People need to find some hobbies and different ways to relate to people in this world other than politics. My MIL struggled with this for a long time and recently admitted that she felt like she somehow failed as a parent because her son does not hold the same religious and political views. We had years of fraught visits where she would grill my husband and me for our views on things so she can understand where she went wrong. Once we had kids, she pretty quickly figured out that less politics = longer visits = better visits.


OP here - I have held my tongue for a long time over my father's Fox News watching BS but he has decided that he is going to be selfish and refuses to vaccinate himself rather than see his grandchildren. To me that shows us where we stand in his life. Protect your grandchildren when they cannot get vaccinated themselves or put them at risk.

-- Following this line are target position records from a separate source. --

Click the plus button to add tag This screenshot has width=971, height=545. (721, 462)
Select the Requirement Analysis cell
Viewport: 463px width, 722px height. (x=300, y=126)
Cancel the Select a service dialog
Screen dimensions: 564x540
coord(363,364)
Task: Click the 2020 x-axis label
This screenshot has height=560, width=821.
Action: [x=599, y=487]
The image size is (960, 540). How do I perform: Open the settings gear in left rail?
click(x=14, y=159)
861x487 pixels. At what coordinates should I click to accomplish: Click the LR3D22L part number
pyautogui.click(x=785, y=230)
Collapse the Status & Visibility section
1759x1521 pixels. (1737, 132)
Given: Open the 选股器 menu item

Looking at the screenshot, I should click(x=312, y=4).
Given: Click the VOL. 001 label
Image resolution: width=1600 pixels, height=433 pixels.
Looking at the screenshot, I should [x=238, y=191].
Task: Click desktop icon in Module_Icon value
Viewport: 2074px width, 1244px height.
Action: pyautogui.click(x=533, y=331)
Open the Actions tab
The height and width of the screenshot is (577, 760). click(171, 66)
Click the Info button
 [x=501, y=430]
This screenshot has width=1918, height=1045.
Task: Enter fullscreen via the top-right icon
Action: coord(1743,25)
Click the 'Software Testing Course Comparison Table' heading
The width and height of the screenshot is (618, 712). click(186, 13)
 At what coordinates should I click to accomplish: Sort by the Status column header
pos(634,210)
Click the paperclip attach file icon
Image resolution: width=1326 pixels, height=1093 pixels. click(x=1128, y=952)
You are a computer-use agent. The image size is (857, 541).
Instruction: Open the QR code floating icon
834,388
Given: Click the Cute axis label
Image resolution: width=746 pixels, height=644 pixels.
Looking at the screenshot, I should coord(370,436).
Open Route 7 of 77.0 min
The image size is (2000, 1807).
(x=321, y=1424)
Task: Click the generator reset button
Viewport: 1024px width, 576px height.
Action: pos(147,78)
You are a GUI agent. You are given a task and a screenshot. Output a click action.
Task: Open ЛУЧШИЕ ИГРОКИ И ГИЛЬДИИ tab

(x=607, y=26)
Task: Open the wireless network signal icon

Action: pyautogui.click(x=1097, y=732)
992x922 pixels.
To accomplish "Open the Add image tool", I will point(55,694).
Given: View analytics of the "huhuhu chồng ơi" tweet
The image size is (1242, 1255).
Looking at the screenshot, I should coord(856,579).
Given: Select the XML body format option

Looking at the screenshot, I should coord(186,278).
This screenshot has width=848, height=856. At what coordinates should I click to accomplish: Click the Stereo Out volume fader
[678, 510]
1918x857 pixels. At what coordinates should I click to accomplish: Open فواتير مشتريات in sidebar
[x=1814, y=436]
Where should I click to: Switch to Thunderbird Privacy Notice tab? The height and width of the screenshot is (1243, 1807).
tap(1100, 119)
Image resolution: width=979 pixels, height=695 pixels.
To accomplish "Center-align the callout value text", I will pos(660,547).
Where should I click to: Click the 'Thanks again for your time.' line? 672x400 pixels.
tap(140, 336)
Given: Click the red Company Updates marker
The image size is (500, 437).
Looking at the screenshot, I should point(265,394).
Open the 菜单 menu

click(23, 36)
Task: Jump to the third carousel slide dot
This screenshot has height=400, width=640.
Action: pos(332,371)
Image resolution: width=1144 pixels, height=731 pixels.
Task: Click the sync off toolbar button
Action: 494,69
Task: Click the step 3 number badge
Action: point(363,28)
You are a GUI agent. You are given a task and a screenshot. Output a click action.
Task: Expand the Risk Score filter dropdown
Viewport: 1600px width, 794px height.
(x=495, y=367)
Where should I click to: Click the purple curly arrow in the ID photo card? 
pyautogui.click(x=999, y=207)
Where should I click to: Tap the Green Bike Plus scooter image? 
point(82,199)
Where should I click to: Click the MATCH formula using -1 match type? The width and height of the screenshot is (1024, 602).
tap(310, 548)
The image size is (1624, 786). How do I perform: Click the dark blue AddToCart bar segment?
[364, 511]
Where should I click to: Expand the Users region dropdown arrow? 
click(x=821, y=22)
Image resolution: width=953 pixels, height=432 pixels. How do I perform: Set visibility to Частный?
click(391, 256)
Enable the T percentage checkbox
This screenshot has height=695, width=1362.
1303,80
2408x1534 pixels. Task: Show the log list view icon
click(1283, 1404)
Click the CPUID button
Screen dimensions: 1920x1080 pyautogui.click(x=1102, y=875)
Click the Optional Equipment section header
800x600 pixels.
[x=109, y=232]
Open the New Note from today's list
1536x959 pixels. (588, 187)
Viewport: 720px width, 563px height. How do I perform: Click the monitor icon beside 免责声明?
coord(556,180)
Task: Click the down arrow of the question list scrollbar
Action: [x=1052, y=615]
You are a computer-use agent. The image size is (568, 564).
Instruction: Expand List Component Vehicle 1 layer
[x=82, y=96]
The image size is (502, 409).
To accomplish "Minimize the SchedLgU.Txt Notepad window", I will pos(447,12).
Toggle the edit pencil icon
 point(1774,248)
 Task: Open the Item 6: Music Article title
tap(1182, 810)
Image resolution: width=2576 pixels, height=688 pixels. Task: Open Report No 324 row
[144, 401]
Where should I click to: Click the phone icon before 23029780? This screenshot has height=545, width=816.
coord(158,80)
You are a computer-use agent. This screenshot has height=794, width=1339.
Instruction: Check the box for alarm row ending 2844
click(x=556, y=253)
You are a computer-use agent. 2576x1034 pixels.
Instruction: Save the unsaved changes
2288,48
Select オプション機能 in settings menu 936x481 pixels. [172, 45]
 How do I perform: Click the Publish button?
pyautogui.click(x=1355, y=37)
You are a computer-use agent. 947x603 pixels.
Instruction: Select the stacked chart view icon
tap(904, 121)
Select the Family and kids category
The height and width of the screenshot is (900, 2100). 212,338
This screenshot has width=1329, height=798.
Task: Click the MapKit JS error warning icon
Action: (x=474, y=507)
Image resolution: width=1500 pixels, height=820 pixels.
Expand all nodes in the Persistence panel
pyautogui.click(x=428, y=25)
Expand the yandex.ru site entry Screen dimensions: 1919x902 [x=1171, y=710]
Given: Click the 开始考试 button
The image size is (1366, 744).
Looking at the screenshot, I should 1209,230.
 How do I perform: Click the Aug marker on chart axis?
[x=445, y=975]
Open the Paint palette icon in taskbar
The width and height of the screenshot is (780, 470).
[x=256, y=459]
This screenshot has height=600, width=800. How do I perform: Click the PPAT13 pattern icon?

And presumably one of your 3 (or 4) kids will make a decision you find unacceptable at some point too. I have read all your posts and it really just seems to me that you're trying to have more kids (cute! fun! bigger, better parties! more grandkids!) to substitute for the lack of extended family, and that seems minor relative to the fact that you'll have to take on the responsibility of a fourth kid now. But if you have the time/money/energy for the fourth kid, why not?


OP here - yes I have thought about the fact that my kids might/will make a decision we find unacceptable at some point too and want to try and balance our response to my parents unacceptable decision now. Not sure how to go about doing that.

Regardless, I agree having a fourth kid should be about our family/time/money/energy and less about my extended family. Thanks!
Anonymous
Anonymous wrote:
Anonymous wrote:Am I reading this correctly? You want more children to take the place of adult family members who have grown distant?


OP here - NO! Absolutely not. We just realized that our immediate family unit is what is most important and in the future it will be us and our kids who we will be with for vacations and celebrations and day to day life. Not our parents or siblings. And we are debating if adding to our family would add more joy. It is not to replace an adult family member.


It sounds like it. Like you won’t have them so you want to have another kid.